If you reaffirm, the debt is not canceled by bankruptcy. If you fall
behind on a reaffirmed debt, you can get collection calls, be sued, and
possibly have your pay attached or other property taken.
Reaffirming a debt
is a serious matter. You should never agree to a reaffirmation
without a very good reason.
Do I Have to Reaffirm Any
Debts?
No. Reaffirmation
is always optional. It is not required by bankruptcy law or any other
law. If a creditor tries to pressure you to reaffirm, remember you
can always say no.
Can I Change My Mind After
I Reaffirm a Debt?
Yes. You
can cancel any reaffirmation agreement for sixty days after it is
filed with the court. You can also cancel at any time before your
discharge order. To cancel a reaffirmation agreement, you must notify
the creditor in writing. You do not have to give a reason.
Once you have canceled, the creditor must return any payments you made
on the agreement.
Also, remember that
a reaffirmation agreement has to be in writing, has to be signed by your
lawyer or approved by the judge, and has to be made before your bankruptcy
is over. Any other reaffirmation agreement is not valid.
Do I Have to Reaffirm on
the Same Terms?
No. A
reaffirmation is a new contract between you and the lender. You should
try to get the creditor to agree to better terms such as a lower monthly
payment or interest rate. You can also try to negotiate a reduction
in the amount you owe. The lender may refuse but it is always worth
a try. The lender must give you disclosures on the reaffirmation
agreement about the original credit terms, and any new terms you and the
lender agree on must also be listed.
Should I Reaffirm?
If you are thinking
about reaffirming, the first question should always be whether you can
afford the monthly payments. Reaffirming any debt means that
you are agreeing to make the payments every month, and to face the consequences
if you don’t. The reaffirmation agreement must include information
about your income and expenses and your signed statement that you can afford
the payments.
If you have any doubts
whether you can afford the payments, do not reaffirm. Caution is
always a good idea when you are giving up your right to have a debt canceled.

Set exercise.
Resume the passage on reaffirming debts in bankruptcy with the sentences that would come next.

Entries.
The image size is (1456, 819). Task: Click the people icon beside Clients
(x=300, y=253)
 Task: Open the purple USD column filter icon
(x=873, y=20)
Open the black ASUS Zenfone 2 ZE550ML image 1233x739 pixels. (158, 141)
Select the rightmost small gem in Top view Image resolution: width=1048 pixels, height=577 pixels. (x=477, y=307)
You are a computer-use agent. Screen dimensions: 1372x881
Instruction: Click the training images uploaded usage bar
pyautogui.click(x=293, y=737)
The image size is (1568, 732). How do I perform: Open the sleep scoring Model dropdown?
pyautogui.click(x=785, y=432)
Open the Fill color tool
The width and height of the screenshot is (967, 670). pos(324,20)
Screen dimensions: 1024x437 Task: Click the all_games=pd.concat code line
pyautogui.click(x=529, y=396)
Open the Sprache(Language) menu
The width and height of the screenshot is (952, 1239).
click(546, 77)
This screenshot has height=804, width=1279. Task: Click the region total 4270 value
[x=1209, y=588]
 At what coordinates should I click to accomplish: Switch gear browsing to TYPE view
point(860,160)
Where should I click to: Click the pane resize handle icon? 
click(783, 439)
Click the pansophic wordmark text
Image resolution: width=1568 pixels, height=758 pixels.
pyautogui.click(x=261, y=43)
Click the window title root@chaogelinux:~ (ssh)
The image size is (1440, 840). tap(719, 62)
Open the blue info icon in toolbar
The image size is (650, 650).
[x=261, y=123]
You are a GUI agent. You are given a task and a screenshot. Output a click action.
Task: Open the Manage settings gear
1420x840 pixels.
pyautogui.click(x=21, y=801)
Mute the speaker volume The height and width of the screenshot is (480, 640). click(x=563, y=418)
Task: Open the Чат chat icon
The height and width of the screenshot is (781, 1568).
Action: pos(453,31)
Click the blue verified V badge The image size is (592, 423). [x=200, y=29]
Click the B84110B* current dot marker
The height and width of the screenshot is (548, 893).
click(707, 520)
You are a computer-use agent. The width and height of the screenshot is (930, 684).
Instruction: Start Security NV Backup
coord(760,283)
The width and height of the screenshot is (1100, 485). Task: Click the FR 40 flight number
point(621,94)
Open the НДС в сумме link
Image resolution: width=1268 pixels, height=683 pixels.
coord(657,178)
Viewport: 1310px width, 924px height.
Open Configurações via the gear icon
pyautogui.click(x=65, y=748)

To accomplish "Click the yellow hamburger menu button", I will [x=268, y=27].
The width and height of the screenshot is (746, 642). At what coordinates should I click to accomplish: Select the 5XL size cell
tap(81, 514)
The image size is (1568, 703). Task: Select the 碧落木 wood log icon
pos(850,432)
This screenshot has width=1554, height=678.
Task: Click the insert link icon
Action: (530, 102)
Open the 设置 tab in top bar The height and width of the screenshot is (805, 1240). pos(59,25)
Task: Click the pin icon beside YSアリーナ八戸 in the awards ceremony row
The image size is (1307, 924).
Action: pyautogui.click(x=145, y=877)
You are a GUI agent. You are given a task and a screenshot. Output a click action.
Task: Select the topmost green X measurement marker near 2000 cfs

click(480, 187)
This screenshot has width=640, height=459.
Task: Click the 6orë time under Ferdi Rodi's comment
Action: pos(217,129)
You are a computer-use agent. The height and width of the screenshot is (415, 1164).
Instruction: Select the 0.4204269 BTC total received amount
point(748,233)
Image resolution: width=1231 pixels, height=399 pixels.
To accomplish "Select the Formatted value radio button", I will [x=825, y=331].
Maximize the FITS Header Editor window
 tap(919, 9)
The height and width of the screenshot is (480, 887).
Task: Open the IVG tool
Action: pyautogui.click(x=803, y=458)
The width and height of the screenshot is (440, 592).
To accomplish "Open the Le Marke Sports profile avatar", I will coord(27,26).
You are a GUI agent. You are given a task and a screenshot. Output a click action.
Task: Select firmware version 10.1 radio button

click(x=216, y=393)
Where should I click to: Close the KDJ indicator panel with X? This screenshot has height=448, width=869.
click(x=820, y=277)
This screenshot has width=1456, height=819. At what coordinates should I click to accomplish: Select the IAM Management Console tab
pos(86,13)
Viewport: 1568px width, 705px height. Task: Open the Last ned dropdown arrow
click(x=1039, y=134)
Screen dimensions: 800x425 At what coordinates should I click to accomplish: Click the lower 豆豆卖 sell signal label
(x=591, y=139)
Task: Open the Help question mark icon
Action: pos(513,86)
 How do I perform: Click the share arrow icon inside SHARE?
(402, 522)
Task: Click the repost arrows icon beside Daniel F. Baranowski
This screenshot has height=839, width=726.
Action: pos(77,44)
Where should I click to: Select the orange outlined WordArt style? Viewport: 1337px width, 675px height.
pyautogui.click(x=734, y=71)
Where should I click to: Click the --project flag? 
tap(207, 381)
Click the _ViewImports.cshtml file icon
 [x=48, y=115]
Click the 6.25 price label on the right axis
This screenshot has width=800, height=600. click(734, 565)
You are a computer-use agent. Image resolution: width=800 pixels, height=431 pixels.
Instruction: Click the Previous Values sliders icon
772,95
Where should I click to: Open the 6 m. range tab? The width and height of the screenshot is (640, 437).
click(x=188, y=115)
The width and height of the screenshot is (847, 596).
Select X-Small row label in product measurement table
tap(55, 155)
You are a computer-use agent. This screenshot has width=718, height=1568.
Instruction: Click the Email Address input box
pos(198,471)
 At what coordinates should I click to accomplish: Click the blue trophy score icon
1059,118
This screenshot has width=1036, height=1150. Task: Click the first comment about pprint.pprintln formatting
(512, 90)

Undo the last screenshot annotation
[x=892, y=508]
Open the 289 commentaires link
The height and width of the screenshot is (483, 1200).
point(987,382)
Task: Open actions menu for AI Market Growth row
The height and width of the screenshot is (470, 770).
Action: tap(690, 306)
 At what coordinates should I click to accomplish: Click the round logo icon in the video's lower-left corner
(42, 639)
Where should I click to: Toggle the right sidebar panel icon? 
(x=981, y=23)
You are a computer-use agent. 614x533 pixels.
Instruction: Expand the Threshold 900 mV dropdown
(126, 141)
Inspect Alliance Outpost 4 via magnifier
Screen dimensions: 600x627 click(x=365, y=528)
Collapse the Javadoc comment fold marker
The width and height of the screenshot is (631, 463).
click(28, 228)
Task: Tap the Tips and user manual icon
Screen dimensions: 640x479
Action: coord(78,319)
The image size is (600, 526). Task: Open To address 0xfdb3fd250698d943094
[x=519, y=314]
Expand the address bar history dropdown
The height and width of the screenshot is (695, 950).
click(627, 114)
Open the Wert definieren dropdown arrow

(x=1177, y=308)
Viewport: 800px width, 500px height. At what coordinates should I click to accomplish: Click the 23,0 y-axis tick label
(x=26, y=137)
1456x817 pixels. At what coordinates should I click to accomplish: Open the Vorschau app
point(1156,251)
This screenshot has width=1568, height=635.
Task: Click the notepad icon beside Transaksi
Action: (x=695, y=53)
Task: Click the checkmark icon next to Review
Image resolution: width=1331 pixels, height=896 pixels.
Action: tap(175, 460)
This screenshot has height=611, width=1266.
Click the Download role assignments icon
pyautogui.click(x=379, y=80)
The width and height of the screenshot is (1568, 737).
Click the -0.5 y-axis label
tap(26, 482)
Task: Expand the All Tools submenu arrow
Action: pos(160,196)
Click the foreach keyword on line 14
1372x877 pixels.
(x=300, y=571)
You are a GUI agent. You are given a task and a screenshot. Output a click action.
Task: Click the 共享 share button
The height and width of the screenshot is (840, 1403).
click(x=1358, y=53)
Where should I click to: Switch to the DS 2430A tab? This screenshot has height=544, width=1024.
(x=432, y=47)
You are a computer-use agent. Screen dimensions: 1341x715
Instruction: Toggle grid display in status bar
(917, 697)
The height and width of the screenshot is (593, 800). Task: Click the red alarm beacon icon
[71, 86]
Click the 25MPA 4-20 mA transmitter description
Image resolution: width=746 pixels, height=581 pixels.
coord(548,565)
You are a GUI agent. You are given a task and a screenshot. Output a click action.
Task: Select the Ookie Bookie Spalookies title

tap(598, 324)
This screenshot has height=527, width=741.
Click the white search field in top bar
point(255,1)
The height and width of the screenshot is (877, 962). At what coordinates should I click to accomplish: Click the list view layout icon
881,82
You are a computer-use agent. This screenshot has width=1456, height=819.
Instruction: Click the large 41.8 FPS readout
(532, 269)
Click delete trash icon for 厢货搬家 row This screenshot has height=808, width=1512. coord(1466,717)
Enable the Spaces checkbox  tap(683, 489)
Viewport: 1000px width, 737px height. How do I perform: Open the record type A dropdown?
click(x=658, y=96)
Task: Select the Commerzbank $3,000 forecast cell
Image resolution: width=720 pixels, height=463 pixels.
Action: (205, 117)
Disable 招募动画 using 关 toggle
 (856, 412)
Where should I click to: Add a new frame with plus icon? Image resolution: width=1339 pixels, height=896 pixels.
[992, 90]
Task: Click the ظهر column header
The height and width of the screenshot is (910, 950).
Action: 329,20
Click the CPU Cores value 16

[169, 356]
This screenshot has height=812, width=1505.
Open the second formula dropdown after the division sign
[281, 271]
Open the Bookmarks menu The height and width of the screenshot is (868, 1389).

Output of the exercise.
Before reaffirming,
always
consider your other options. For example, instead of reaffirming
a car loan you can’t afford, can you get by with a less costly used car
for a while?
Do I Have Other Options for
Secured Debts?
You may be able to
keep the collateral on a secured debt by paying the creditor in a lump
sum the amount the item is worth rather than what you owe on the loan.
This is your right under the bankruptcy law to “redeem” the collateral.
Redeeming collateral
can save you hundreds of dollars. Because furniture, appliances,
and other household goods go down in value quickly once they are used,
you may redeem them for less than their original cost or what you owe on
the account.
You may have another
option if the creditor did not loan you the money to buy the collateral,
like when a creditor takes a lien on household goods you already have.
You may be able to ask the court to “avoid” this kind of lien. This
will make the debt unsecured.
Do I Have to Reaffirm Car
Loans, Home Mortgages?
If you are behind on
a car loan or a home mortgage and you can afford to catch up, you can reaffirm
and possibly keep your car or home. If the lender agrees to give
you the time you need to get caught up on a default, this may be a good
reason to reaffirm. But if you were having trouble staying current
with your payments before bankruptcy and your situation has not improved,
reaffirmation may be a mistake. The collateral is likely to be repossessed
or foreclosed anyway after bankruptcy, because your obligation to make
payments continues. If you have reaffirmed, you could then be required
to pay the difference between what the collateral is sold for and what
you owe.
If you are up to date
on your loan, you may not need to reaffirm to keep your car or home.
Some lenders will let you keep your property without signing a reaffirmation
as long as you continue to make your payments. Sometimes lenders
will do so if they think the bankruptcy court will not approve the reaffirmation
agreement.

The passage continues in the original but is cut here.